Projects

IMBD Review Sentiment Prediction

Stats 101C final project using R. In this project, we used predictive models: Logistic Regression, K-Nearest Neighbors, LDA, QDA, and Random Forests predict IMBD review sentiment.

Yelp Review Rrue Rating Prediction with Neural Networks and Bert Model

PIC 16B final project using Python. Our project successfully developed a model to predict the star ratings of Yelp reviews based on the text review content. By transforming review text into sequences and applying a trained machine-learning model, we were able to predict star ratings with a reasonable degree of accuracy. Thus, our model provides a valuable tool for both businesses and customers in understanding and analyzing feedback through automated star rating predictions.

2023 UCLA DataFest: ABA pro-bono lawyer data

2023 UCLA DataFest, analyzed ABA pro-bono lawyer data using R, Tableau, Data Scraping and Data Mining.

We should be devoting more resources, education about pro bono, and outreach towards the states with higher poverty rates because we can see that they are under utilizing the pro bono service. Our final recommendations are to invest more outreach towards women and high poverty groups using resources and education efforts during the second quarter to anticipate the peak pro bono demand during the third quarter.

Housing Price Prediction

Stats 101A final project using R. In this project, I aimed to research the relationship between housing prices and housing features. To explore their relationship, I chose a multiple linear model, and used various methods to find the regression model which best described the relationship between explanatory and response variables. Through the project, I justified why the regression model is appropriate for describing the relationship among the variables.

Stats 112 Final Project

In our study, we aim to analyze reflection papers from each group on the guest speaker Ms. Susan Philips.
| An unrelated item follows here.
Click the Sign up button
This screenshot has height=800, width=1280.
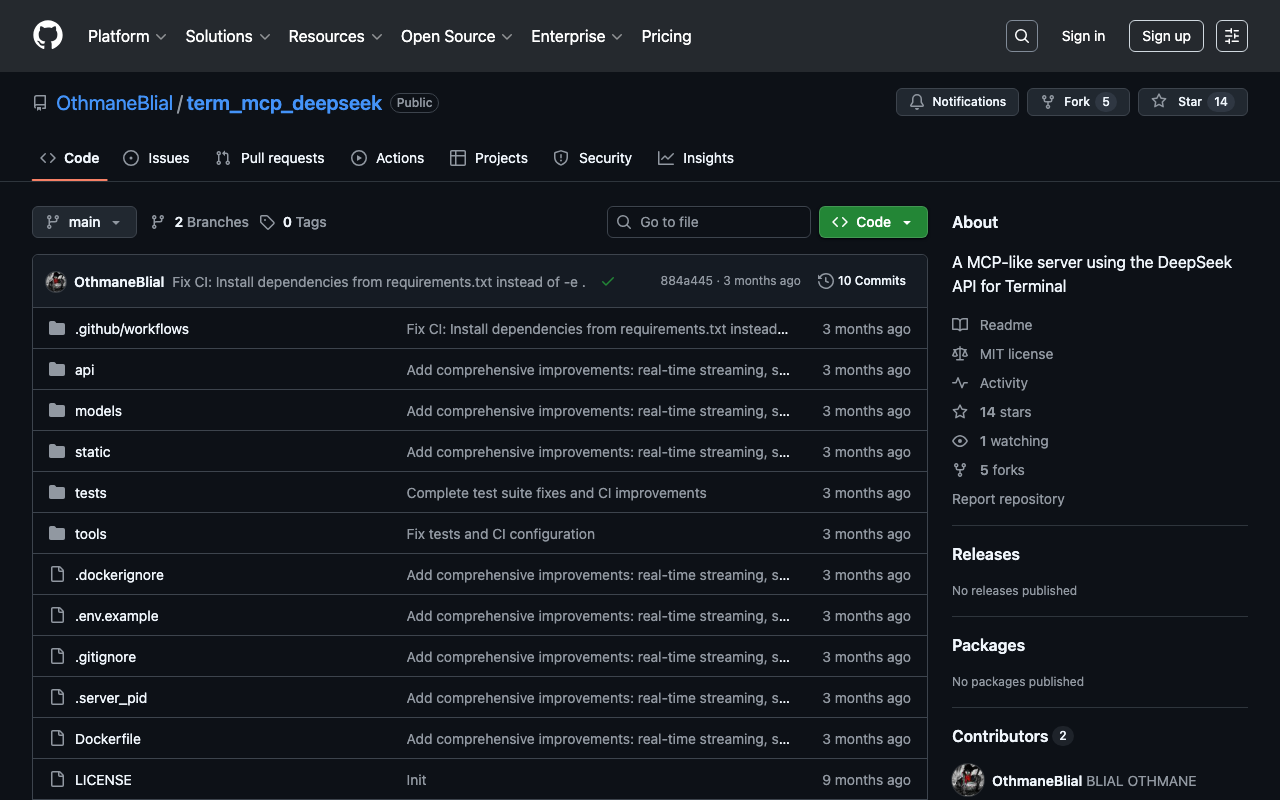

We are interested in identifying the underlying common themes among each group’s different understanding of the chapters about individuals immigrating to the U.S. and the guest speaker Ms. Phillip’s talk. To do this, we utilized text mining techniques such as frequency graphs, and word clouds. For our data model, we used text networks, a cluster dendrogram, and LDA topics modeling to find common and significant words in the reflection papers.

Yelp Dataset Analysis

Stats141 final project using R, Python, and Tableau to analyze Yelp data.
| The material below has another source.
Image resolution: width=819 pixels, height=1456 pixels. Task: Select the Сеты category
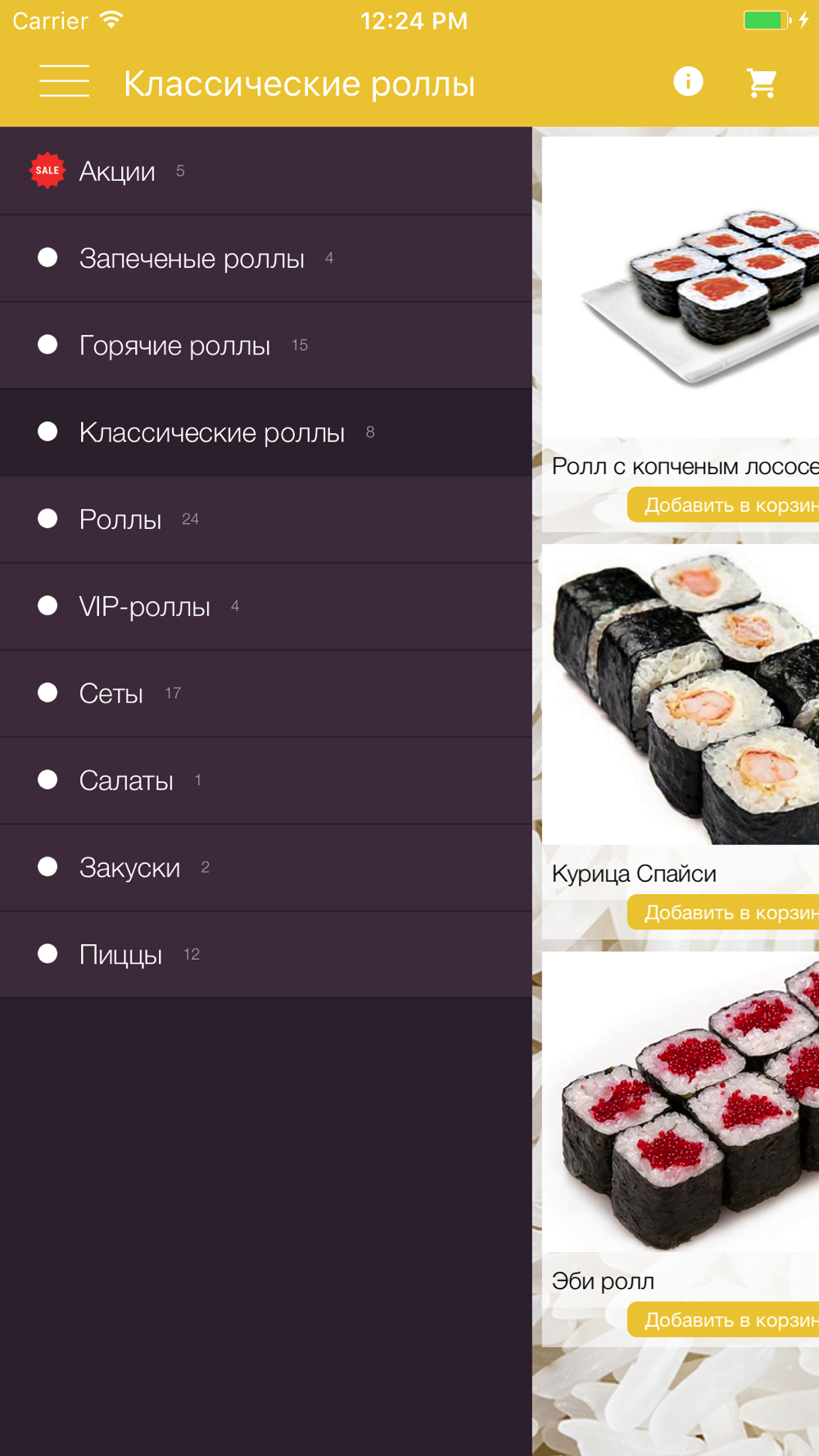pyautogui.click(x=266, y=694)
Yelp is a platform that crowdsources reviews about businesses, with the majority being restaurants. In this study, our objective was to gain insight into the following questions: What factors contributed to the overall star rating of Chinese restaurants? Which factor has the greatest effect? Do a restaurant’s Yelp reviews accurately reflect its star rating?

Film Production Gentrification in Atlanta GA

Using data to explore how has the rising film industry brought about gentrification in Atlanta therefore disrupting and displacing the historic culture of the community? Presented our findings through a WordPress website. Used tools such as R, Python, Tableau, web scrapping, canva, timeline.js.

Drug Effect on Attention Study

Stats 101B final project using R. A Study on Drug Effects: Testing the Benefits of Caffeine and Nicotine on Attention using repeated measure.